_OBJETIVO DA TAREFA_.
Transcreva, sem alterar nada, o trecho do texto sobre os desenhos de Loredano que vai de "O desenhista andarilho" até "nos anos 1950.".

_TEXTO FORNECIDO_.
************

O desenhista andarilho não sabe dirigir e deixa clara no livro sua aversão ao automóvel. “Para circularem estas células cancerígenas no organismo urbano, abriu-se esta boçalidade, a avenida Presidente Vargas”, escreve sobre o desenho da Candelária, mostrada de costas, do ângulo de quem vem da Central. Um alvo recorrente é o Elevado da Perimetral, descrito como “excrescência urbanística”. Como que animado pela demolição do viaduto, em 2014, Loredano capta vários ângulos da Praça XV: a estátua de General Osório, o chafariz de Mestre Valentim, a estação das barcas. O desenho do restaurante Albamar, retratado a uma distância que ressalta o espaço vazio a seu redor, convida o leitor a imaginar como seria o cenário hoje se o antigo Mercado Municipal não tivesse sido derrubado para a construção do Elevado, nos anos 1950.

— Lembro minha emoção quando vi pela primeira vez a estação das barcas desimpedida. Era o Paço recuperado em sua amplitude original — diz Loredano, que contrasta as críticas ao carro com um tratamento reverencial do transporte público, como nos traços elegantes das gares de Marechal Hermes e Engenho de Dentro.

Em alguns casos, Loredano registra as construções como se fossem testemunhas ou vítimas das transformações do Rio. A Igreja de Santa Luzia ficava à beira-mar, com o Morro do Castelo ao fundo, mas, com a expansão da cidade, “ficou enviesada e perdida no caos automobilístico” das avenidas Presidente Antônio Carlos e Presidente Wilson. Vascaíno, o autor passou cinco dias “bordando” a fachada do estádio de São Januário e incluiu ainda as sedes de Fluminense e Botafogo (a do Flamengo “não se vê da rua”, justifica). Mas o templo histórico do futebol na cidade, encolhido pelas reformas para a Copa do Mundo de 2014, não ganhou um desenho: é mencionado de passagem como “o falecido Maracanã”.

************

_DADOS FORNECIDOS_.
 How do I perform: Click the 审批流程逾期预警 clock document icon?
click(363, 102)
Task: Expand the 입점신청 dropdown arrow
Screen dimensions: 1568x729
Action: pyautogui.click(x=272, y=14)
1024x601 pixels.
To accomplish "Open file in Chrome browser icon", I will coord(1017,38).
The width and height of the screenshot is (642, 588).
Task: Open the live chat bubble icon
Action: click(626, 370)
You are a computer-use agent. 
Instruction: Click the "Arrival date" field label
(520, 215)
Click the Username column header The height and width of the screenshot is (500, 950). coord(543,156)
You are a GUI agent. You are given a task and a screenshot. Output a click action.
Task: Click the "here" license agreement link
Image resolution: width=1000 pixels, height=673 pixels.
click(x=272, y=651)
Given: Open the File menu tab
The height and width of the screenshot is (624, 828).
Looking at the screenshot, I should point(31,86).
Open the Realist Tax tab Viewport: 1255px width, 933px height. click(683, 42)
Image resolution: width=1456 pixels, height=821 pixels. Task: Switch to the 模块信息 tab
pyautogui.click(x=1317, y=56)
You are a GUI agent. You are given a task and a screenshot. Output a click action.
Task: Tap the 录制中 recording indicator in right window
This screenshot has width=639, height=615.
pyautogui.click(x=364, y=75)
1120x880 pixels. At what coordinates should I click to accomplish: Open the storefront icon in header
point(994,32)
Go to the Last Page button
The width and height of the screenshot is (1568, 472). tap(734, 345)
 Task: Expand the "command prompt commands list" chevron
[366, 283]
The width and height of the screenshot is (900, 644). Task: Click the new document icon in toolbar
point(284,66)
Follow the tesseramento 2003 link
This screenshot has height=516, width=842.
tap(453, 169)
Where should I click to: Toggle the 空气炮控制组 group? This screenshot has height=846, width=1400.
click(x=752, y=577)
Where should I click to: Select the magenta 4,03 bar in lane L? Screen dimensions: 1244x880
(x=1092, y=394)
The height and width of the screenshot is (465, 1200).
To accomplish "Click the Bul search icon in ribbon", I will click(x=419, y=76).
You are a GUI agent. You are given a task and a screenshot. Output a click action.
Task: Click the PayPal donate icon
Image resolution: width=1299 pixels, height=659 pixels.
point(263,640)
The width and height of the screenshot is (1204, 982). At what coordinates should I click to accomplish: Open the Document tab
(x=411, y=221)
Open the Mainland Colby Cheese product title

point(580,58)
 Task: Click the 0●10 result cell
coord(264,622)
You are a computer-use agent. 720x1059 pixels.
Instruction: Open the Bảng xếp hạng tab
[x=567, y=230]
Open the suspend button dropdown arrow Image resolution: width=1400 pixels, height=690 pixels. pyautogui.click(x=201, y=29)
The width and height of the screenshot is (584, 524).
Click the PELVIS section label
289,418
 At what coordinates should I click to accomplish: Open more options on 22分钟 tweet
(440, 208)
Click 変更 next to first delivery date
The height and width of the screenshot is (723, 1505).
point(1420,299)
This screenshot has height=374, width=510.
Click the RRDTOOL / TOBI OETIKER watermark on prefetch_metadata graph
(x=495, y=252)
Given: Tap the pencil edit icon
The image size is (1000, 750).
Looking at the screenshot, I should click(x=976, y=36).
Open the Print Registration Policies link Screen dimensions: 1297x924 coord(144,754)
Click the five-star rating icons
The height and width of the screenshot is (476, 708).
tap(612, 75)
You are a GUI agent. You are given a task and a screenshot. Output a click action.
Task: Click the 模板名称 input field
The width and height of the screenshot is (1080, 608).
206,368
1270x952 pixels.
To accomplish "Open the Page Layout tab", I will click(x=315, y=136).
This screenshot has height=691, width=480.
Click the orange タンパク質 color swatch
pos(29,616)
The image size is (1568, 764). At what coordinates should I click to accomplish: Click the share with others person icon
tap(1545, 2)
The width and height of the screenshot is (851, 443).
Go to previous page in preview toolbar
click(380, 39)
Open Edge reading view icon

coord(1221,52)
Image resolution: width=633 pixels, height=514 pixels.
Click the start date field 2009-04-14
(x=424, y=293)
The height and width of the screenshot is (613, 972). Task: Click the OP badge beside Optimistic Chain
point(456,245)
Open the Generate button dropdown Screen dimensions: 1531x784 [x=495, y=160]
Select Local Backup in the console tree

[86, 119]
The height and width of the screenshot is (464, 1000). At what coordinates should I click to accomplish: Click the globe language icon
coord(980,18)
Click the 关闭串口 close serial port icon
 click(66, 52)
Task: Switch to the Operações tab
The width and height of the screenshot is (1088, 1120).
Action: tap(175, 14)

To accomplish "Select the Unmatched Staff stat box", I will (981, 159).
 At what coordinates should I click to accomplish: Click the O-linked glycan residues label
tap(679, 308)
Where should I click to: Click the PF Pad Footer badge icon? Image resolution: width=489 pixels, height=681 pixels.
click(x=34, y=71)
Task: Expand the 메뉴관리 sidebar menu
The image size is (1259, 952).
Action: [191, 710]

************

_RESPOSTA ESCRITA_.
O desenhista andarilho não sabe dirigir e deixa clara no livro sua aversão ao automóvel. “Para circularem estas células cancerígenas no organismo urbano, abriu-se esta boçalidade, a avenida Presidente Vargas”, escreve sobre o desenho da Candelária, mostrada de costas, do ângulo de quem vem da Central. Um alvo recorrente é o Elevado da Perimetral, descrito como “excrescência urbanística”. Como que animado pela demolição do viaduto, em 2014, Loredano capta vários ângulos da Praça XV: a estátua de General Osório, o chafariz de Mestre Valentim, a estação das barcas. O desenho do restaurante Albamar, retratado a uma distância que ressalta o espaço vazio a seu redor, convida o leitor a imaginar como seria o cenário hoje se o antigo Mercado Municipal não tivesse sido derrubado para a construção do Elevado, nos anos 1950.